Justice (retd) Aftab Farrukh, the head of the three-man tribunal, said the main hearing into Shoaib's appeal against the ban would now take place in June and that the ban on playing in or for Pakistan would stay in place until then.
"We have seen Shoaib's track record and believe that he has not learnt any lesson. He flouted discipline of the board, he harmed the chairman of the board and fellow cricketers and above all sentiments of the nation," Farrukh said.
"We considered every aspect of the decision of the disciplinary committee and think that they banned Akhtar on grounds of indiscipline and there was no victimisation."
There had been concerns from day one of the appeals process, particularly because Farrukh had expressed great reluctance in heading the tribunal. Soon after he was appointed, Farrukh told a local TV channel that he didn't have the time to take up this case, a situation seemingly borne out by today's verdict.
Meanwhile, Shoaib's position with the IPL remains unclear.

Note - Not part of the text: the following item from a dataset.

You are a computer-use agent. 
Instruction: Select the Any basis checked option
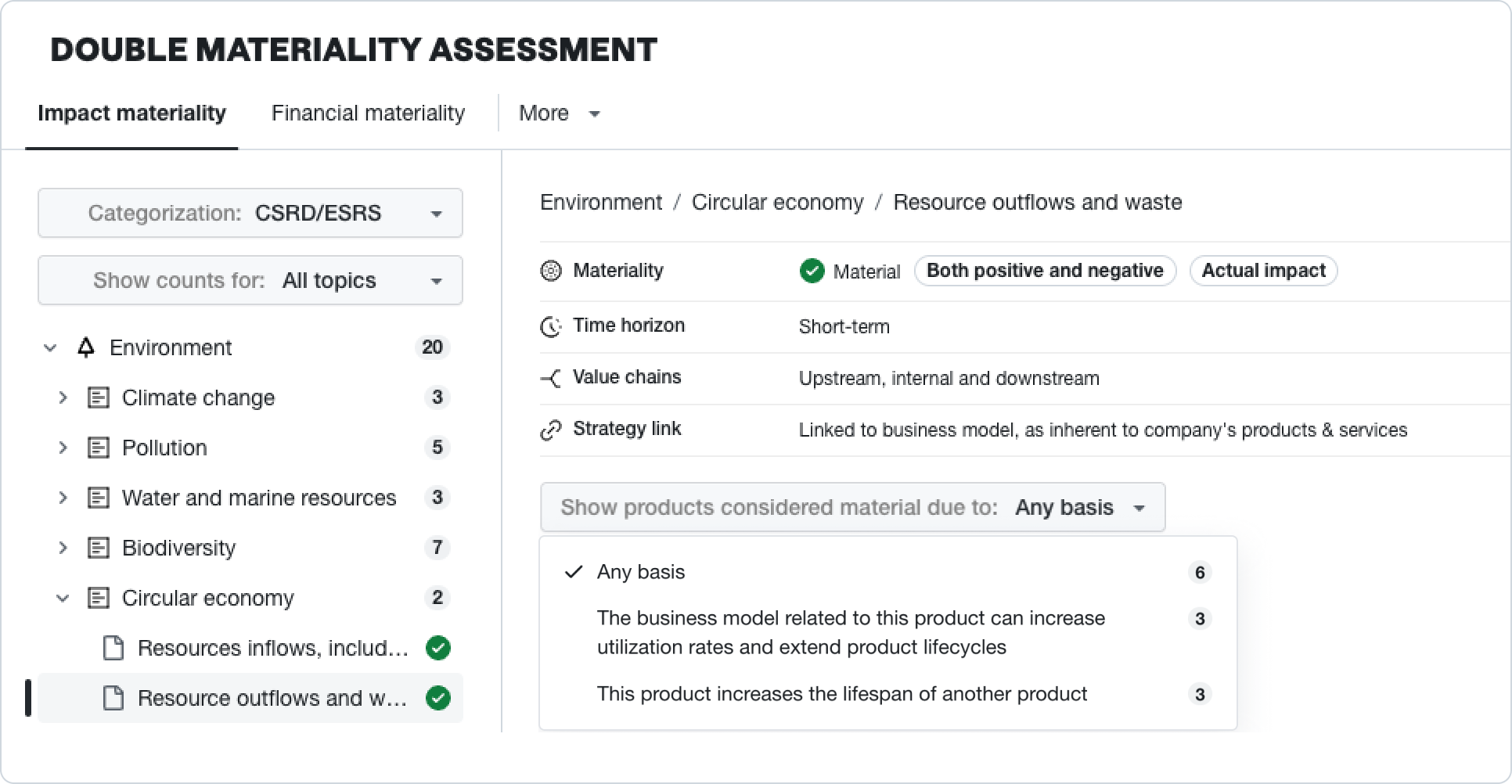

While the PCB clarified that he is free to play in the IPL, a league spokesperson told Cricinfo that their position of not allowing him to take part in the tournament "remains the same" as of now. The IPL had decided to bar Shoaib from the tournament in "the interests of international discipline" after the PCB's initial decision to hand him a ban. Meanwhile, a spokesperson from Kolkata Knight Riders, the team that bought Shoaib for US$425,000, said they will abide by the IPL stand.
To further muddy matters, Shoaib's lawyers have said they will push for a hearing date earlier than June if the IPL doesn't let him play. "After this interim order we hope that the IPL will allow Akhtar to play in the IPL but if they don't we will press for an early hearing of the appeal than the set date of June," Abid Hasan Minto told reporters.
With both international cricket and the IPL ruled out, one option for Shoaib would have been the Indian Cricket League. The unofficial league does not fall under the Indian board - and has an all- Pakistan team in its Twenty20 tournament. However, its business head, Himanshu Mody, confirmed to Cricinfo that the ICL was not in talks with Shoaib.
The tribunal's decision comes just a day after Shoaib apologised to the PCB chairman, Nasim Ashraf, in the second of three hearings.
On April 1 the board banned Shoaib from playing cricket, for and in Pakistan, for violating the players' code of conduct by publicly criticising the PCB and various policies. Shoaib filed an appeal against the ban claiming that he was being "victimised" and then went on a media rampgage in which he accused the board chairman of various financial wrongdoings. Shoaib's ban took into account that he was already on two years' probation for hitting Mohammad Asif with a bat before the start of the World Twenty20 in South Africa in 2007. That offence saw him fined 3.4 million rupees ($52,000 dollars) and banned for 13 matches.